GOAL OF THE EXERCISE → Extract the listing below in full, unchanged.
-.-.-
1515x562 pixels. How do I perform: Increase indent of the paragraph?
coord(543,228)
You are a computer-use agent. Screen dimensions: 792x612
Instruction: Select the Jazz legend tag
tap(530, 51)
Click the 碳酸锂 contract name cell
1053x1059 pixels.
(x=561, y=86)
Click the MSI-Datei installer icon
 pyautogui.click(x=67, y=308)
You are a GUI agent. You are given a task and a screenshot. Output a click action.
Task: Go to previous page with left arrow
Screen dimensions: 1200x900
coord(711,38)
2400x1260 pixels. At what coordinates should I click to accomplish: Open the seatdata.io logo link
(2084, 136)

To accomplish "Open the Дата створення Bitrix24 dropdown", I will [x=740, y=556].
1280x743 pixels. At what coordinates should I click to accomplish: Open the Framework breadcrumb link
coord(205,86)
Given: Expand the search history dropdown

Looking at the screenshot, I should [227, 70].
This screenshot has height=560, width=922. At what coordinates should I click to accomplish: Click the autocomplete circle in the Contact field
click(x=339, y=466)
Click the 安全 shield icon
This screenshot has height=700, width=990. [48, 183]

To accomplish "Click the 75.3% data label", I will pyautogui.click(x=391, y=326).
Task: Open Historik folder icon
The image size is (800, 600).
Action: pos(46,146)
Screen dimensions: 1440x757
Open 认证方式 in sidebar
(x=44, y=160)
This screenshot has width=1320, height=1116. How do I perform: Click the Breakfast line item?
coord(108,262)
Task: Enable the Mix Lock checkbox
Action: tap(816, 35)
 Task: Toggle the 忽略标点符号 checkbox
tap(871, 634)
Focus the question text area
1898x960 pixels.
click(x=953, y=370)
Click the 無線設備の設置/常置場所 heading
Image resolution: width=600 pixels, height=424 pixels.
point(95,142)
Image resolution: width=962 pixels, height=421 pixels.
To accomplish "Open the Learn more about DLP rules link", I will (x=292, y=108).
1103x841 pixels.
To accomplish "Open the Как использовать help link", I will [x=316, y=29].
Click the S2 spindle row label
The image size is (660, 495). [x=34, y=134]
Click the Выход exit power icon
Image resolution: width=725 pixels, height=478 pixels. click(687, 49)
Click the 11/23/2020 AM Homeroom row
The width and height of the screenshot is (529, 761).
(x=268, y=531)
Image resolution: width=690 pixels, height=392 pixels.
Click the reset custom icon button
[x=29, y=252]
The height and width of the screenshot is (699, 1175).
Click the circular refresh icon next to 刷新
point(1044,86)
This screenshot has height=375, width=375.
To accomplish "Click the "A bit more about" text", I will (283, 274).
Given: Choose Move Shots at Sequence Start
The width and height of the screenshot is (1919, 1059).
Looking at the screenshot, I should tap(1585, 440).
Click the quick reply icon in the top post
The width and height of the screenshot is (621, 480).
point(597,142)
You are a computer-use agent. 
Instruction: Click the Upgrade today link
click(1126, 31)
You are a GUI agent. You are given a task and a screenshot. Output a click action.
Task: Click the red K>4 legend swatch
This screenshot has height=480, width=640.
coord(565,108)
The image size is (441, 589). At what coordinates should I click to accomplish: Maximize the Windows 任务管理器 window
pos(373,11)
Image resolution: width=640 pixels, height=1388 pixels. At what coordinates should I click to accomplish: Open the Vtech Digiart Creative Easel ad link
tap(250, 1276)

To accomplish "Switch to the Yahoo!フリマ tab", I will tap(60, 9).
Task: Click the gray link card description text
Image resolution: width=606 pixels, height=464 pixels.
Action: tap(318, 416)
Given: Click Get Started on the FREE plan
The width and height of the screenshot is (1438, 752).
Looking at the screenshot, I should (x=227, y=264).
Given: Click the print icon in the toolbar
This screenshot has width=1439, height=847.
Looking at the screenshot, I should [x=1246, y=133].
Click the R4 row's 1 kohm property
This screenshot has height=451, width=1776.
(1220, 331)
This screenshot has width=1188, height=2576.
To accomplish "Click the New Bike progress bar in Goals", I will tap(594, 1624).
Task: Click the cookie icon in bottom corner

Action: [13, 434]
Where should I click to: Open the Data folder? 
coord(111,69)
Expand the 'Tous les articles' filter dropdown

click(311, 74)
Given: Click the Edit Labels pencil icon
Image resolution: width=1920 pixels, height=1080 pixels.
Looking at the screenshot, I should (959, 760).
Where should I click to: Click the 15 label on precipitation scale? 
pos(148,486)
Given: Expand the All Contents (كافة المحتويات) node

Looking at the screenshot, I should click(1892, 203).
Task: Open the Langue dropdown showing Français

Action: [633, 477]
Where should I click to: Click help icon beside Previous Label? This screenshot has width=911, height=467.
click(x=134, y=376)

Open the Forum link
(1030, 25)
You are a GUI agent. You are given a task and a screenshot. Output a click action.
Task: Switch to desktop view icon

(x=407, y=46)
-.-.-
RESPONSE →
1515x562 pixels. How do I perform: Increase indent of the paragraph?
coord(543,228)
You are a computer-use agent. Screen dimensions: 792x612
Instruction: Select the Jazz legend tag
tap(530, 51)
Click the 碳酸锂 contract name cell
1053x1059 pixels.
(x=561, y=86)
Click the MSI-Datei installer icon
 pyautogui.click(x=67, y=308)
You are a GUI agent. You are given a task and a screenshot. Output a click action.
Task: Go to previous page with left arrow
Screen dimensions: 1200x900
coord(711,38)
2400x1260 pixels. At what coordinates should I click to accomplish: Open the seatdata.io logo link
(2084, 136)

To accomplish "Open the Дата створення Bitrix24 dropdown", I will [x=740, y=556].
1280x743 pixels. At what coordinates should I click to accomplish: Open the Framework breadcrumb link
coord(205,86)
Given: Expand the search history dropdown

Looking at the screenshot, I should [227, 70].
This screenshot has height=560, width=922. At what coordinates should I click to accomplish: Click the autocomplete circle in the Contact field
click(x=339, y=466)
Click the 安全 shield icon
This screenshot has height=700, width=990. [48, 183]

To accomplish "Click the 75.3% data label", I will pyautogui.click(x=391, y=326).
Task: Open Historik folder icon
The image size is (800, 600).
Action: pos(46,146)
Screen dimensions: 1440x757
Open 认证方式 in sidebar
(x=44, y=160)
This screenshot has width=1320, height=1116. How do I perform: Click the Breakfast line item?
coord(108,262)
Task: Enable the Mix Lock checkbox
Action: tap(816, 35)
 Task: Toggle the 忽略标点符号 checkbox
tap(871, 634)
Focus the question text area
1898x960 pixels.
click(x=953, y=370)
Click the 無線設備の設置/常置場所 heading
Image resolution: width=600 pixels, height=424 pixels.
point(95,142)
Image resolution: width=962 pixels, height=421 pixels.
To accomplish "Open the Learn more about DLP rules link", I will (x=292, y=108).
1103x841 pixels.
To accomplish "Open the Как использовать help link", I will [x=316, y=29].
Click the S2 spindle row label
The image size is (660, 495). [x=34, y=134]
Click the Выход exit power icon
Image resolution: width=725 pixels, height=478 pixels. click(687, 49)
Click the 11/23/2020 AM Homeroom row
The width and height of the screenshot is (529, 761).
(x=268, y=531)
Image resolution: width=690 pixels, height=392 pixels.
Click the reset custom icon button
[x=29, y=252]
The height and width of the screenshot is (699, 1175).
Click the circular refresh icon next to 刷新
point(1044,86)
This screenshot has height=375, width=375.
To accomplish "Click the "A bit more about" text", I will (283, 274).
Given: Choose Move Shots at Sequence Start
The width and height of the screenshot is (1919, 1059).
Looking at the screenshot, I should tap(1585, 440).
Click the quick reply icon in the top post
The width and height of the screenshot is (621, 480).
point(597,142)
You are a computer-use agent. 
Instruction: Click the Upgrade today link
click(1126, 31)
You are a GUI agent. You are given a task and a screenshot. Output a click action.
Task: Click the red K>4 legend swatch
This screenshot has height=480, width=640.
coord(565,108)
The image size is (441, 589). At what coordinates should I click to accomplish: Maximize the Windows 任务管理器 window
pos(373,11)
Image resolution: width=640 pixels, height=1388 pixels. At what coordinates should I click to accomplish: Open the Vtech Digiart Creative Easel ad link
tap(250, 1276)

To accomplish "Switch to the Yahoo!フリマ tab", I will tap(60, 9).
Task: Click the gray link card description text
Image resolution: width=606 pixels, height=464 pixels.
Action: tap(318, 416)
Given: Click Get Started on the FREE plan
The width and height of the screenshot is (1438, 752).
Looking at the screenshot, I should (x=227, y=264).
Given: Click the print icon in the toolbar
This screenshot has width=1439, height=847.
Looking at the screenshot, I should [x=1246, y=133].
Click the R4 row's 1 kohm property
This screenshot has height=451, width=1776.
(1220, 331)
This screenshot has width=1188, height=2576.
To accomplish "Click the New Bike progress bar in Goals", I will tap(594, 1624).
Task: Click the cookie icon in bottom corner

Action: [13, 434]
Where should I click to: Open the Data folder? 
coord(111,69)
Expand the 'Tous les articles' filter dropdown

click(311, 74)
Given: Click the Edit Labels pencil icon
Image resolution: width=1920 pixels, height=1080 pixels.
Looking at the screenshot, I should (959, 760).
Where should I click to: Click the 15 label on precipitation scale? 
pos(148,486)
Given: Expand the All Contents (كافة المحتويات) node

Looking at the screenshot, I should click(1892, 203).
Task: Open the Langue dropdown showing Français

Action: [633, 477]
Where should I click to: Click help icon beside Previous Label? This screenshot has width=911, height=467.
click(x=134, y=376)

Open the Forum link
(1030, 25)
You are a GUI agent. You are given a task and a screenshot. Output a click action.
Task: Switch to desktop view icon

(x=407, y=46)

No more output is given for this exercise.